Look through the data below for the line with "Click the Create app button", and transcribe it exactly together with each line after it up to and including the line with "Switch to Recommended". Give nothing else.

BEGIN

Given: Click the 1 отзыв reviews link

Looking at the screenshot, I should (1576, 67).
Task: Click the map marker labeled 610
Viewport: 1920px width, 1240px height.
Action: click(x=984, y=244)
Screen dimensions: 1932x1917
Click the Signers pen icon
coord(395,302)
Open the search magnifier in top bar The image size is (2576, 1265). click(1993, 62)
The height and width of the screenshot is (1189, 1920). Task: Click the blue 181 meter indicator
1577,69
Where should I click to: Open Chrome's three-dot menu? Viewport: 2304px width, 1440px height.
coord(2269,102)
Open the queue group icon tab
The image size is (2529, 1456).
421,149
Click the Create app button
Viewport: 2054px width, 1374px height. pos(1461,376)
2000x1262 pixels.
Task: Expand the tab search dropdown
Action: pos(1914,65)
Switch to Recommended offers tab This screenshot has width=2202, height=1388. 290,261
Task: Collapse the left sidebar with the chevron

END

Answer section
Click the Create app button
Viewport: 2054px width, 1374px height. pos(1461,376)
2000x1262 pixels.
Task: Expand the tab search dropdown
Action: pos(1914,65)
Switch to Recommended offers tab This screenshot has width=2202, height=1388. 290,261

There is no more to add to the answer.